Every year at this particular time when organization boards are welcoming new people and committees are forming for different tasks, the subject comes up . . .”Why do people volunteer?” Generally speaking, a person volunteers to give something of him or herself without expecting something in return. To help others, to make friends, to network, to fill a void of loneliness, to build relationships or to share their expertise with others, are some of the reasons for volunteering. Volunteers come in all sizes and shapes, but the common thread is passion. They have a high energy level, an enthusiastic view on life, self-motivation, a positive attitude and a willingness to give of themselves.
Unfortunately, there are some volunteers who are very self-serving. Their reason to get involved is usually power, money, notoriety or position. They use the organization and the members of the organization for their betterment. It takes time, but quasi-volunteers usually get caught with their pants down, so to speak. Eventually they become transparent and usually are asked to resign, or just leave on their own.
Here is where it gets interesting. These people, masters at using others, are very proficient in telling people why they have left the organization. How many times have we heard politicos stepping down because they want to spend more time with their family, or they have to put more time into their business, or maybe it’s an illness that they or someone in their family has? Many of these excuses are just to cover up the real reason which no one ever hears about. These people should have thought about the amount of time required, and what was expected of the position BEFORE they accepted it. Commitment is key in an organization. The volunteers have to be committed to the organization as a whole, putting all egos aside.
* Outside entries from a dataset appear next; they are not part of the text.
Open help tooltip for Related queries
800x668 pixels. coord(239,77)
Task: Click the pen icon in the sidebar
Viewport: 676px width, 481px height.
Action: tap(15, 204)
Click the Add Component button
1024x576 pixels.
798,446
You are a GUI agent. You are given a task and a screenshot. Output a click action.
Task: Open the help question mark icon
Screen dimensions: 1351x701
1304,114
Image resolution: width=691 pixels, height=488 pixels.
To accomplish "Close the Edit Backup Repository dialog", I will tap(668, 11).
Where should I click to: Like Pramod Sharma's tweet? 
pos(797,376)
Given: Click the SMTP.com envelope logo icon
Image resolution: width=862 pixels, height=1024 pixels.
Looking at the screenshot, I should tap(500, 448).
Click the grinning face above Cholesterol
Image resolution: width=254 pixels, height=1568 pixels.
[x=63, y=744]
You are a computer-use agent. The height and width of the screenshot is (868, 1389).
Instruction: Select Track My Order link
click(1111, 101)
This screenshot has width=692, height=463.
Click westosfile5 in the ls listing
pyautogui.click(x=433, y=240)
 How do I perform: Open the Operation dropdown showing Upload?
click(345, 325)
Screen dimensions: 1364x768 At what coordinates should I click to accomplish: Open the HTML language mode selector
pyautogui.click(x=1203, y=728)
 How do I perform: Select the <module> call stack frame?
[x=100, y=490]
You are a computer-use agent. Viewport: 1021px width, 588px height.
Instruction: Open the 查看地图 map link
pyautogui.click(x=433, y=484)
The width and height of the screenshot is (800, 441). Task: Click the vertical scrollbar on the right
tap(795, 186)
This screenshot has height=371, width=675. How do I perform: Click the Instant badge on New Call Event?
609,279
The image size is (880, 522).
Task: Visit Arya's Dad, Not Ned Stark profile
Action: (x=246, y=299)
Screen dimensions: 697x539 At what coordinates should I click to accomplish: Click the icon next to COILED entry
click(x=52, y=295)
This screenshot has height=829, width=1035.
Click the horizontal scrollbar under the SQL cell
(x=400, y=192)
Joining a committee is a good way of trying out a voluntary position. If it is not a match, the volunteer could leave without affecting the organization. Experience is the key to a good volunteer. Without experience, the novice should not attempt to talk the talk before they know what they are saying or failure is inevitable.
I am not talking about the majority of wonderful volunteers we have all over our country, but that small group (I hope it’s a small group) of people who take from others and give nothing in return. Without volunteers where would the great humanitarian organizations like the Salvation Army or the USO be?
Thank you to all the volunteers who give of themselves to help others. You are the special people this world cannot live without.